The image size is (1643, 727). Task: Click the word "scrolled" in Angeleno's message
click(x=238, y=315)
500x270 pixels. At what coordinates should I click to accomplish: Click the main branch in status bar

▬▬▬

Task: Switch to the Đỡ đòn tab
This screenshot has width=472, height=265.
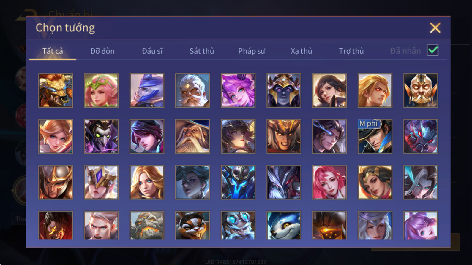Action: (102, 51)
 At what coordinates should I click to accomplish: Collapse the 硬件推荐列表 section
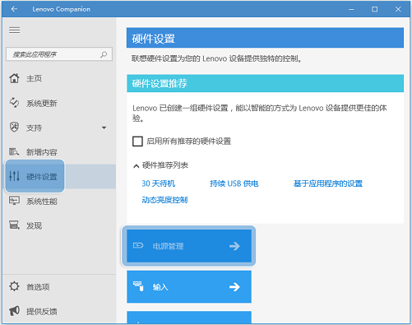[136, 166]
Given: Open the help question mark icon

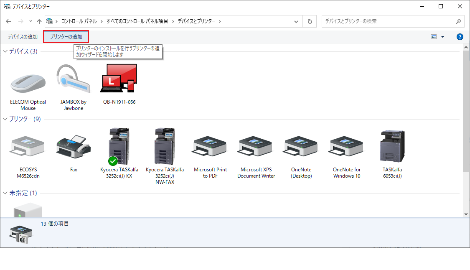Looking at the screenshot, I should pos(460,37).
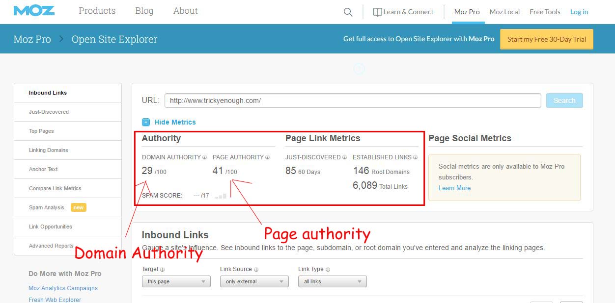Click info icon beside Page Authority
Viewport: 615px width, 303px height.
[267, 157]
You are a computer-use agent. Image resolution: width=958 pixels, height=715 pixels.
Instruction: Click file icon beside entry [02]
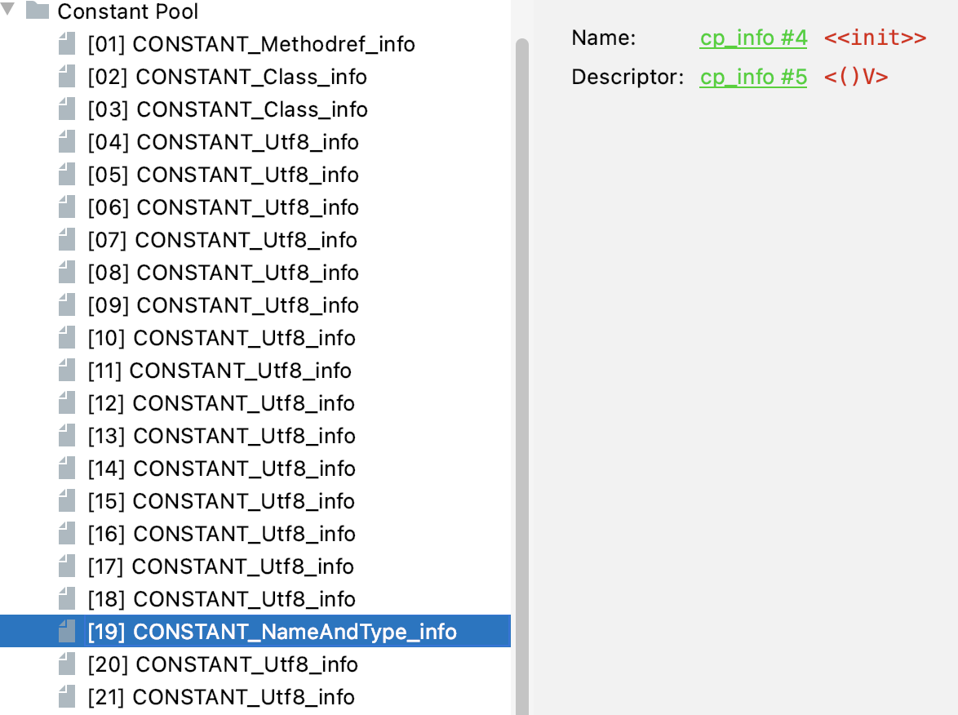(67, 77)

▬▬▬

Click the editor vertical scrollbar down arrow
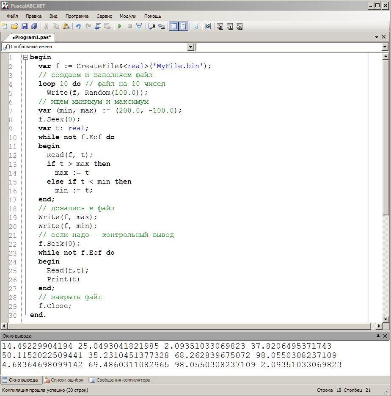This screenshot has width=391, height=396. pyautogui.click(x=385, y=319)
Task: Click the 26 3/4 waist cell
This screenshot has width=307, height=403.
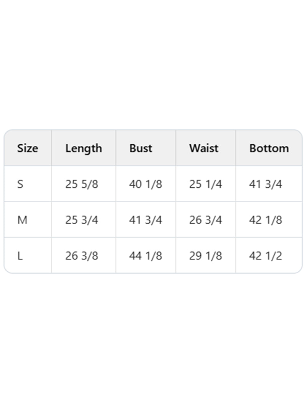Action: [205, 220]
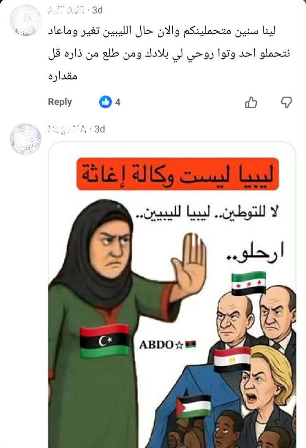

▬▬▬

## Problem to work on
Looking at the records above, how many lines contain "pixels"? Answer with the number alone.

## Your response
2